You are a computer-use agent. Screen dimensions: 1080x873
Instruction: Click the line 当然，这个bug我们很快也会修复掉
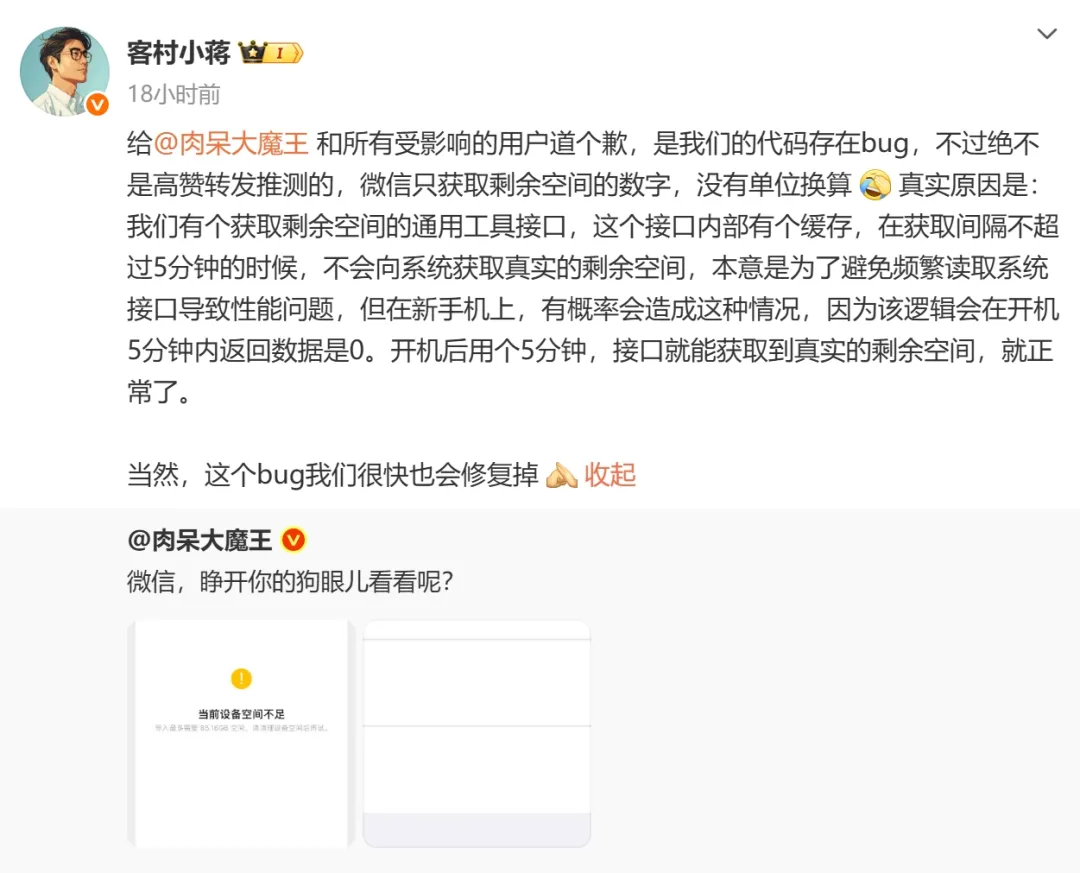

...

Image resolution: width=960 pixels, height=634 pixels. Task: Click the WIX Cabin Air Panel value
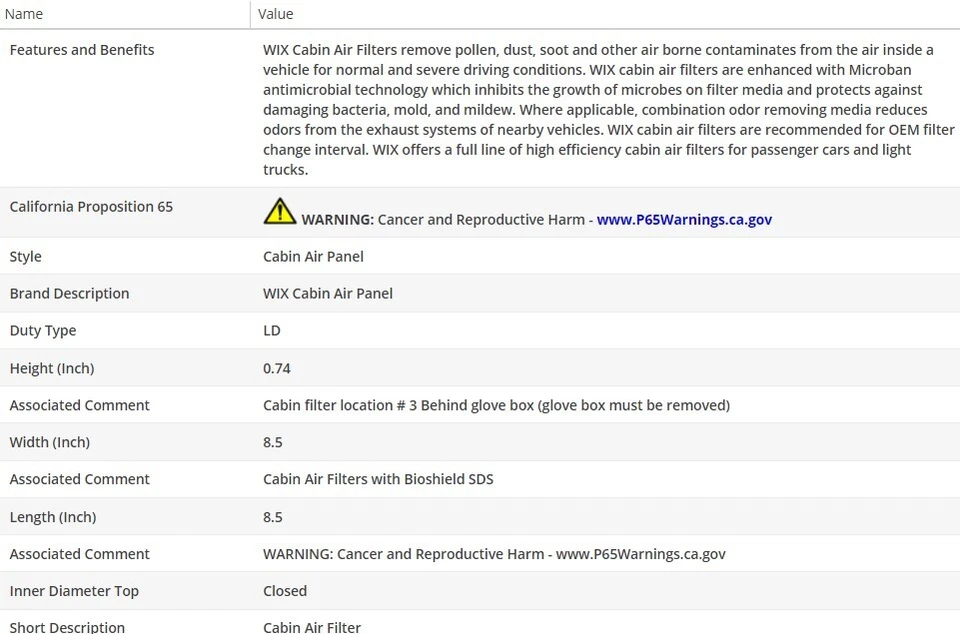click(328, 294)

---

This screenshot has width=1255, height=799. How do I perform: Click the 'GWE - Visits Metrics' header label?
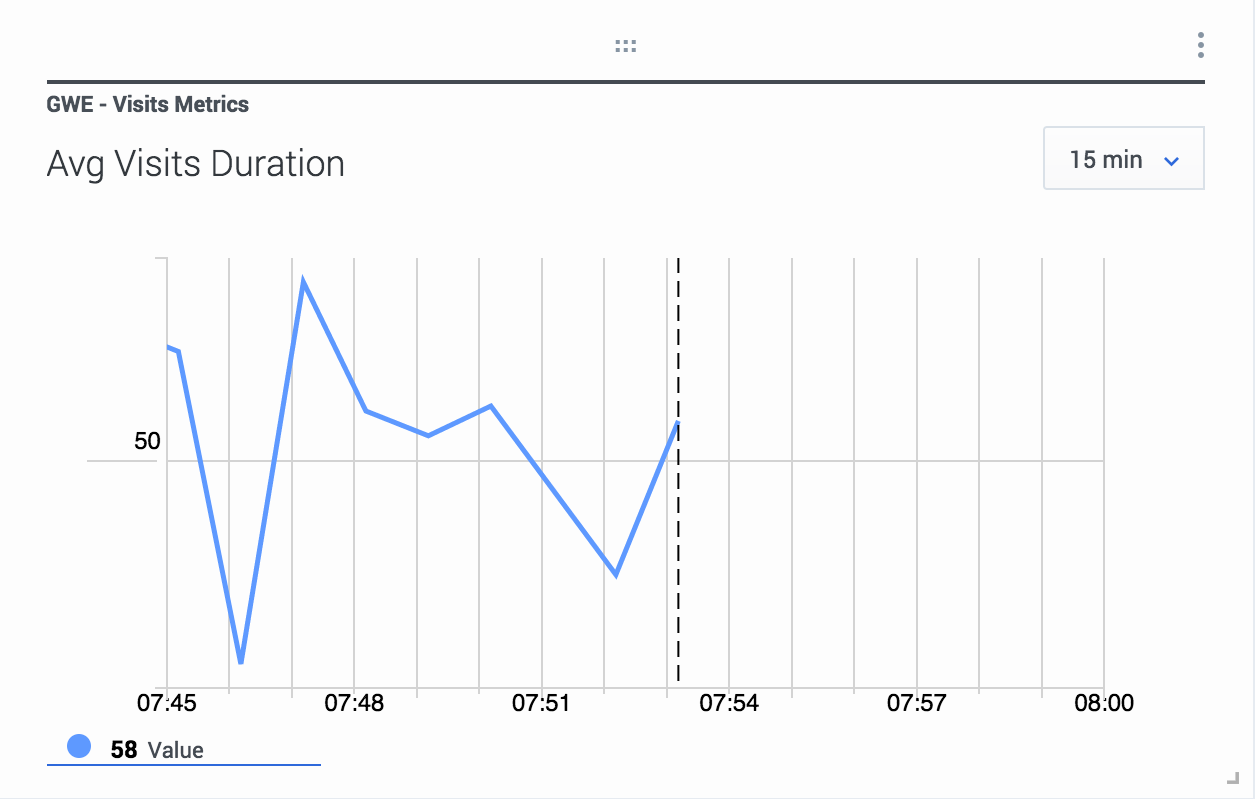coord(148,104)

• _Action item_:
Working from the records above, write out verbatim only the lines from the line containing "You are a computer-use" through the line containing "Instruction: Click the line 当然，这个bug我们很快也会修复掉".

• _Output below_:
You are a computer-use agent. Screen dimensions: 1080x873
Instruction: Click the line 当然，这个bug我们很快也会修复掉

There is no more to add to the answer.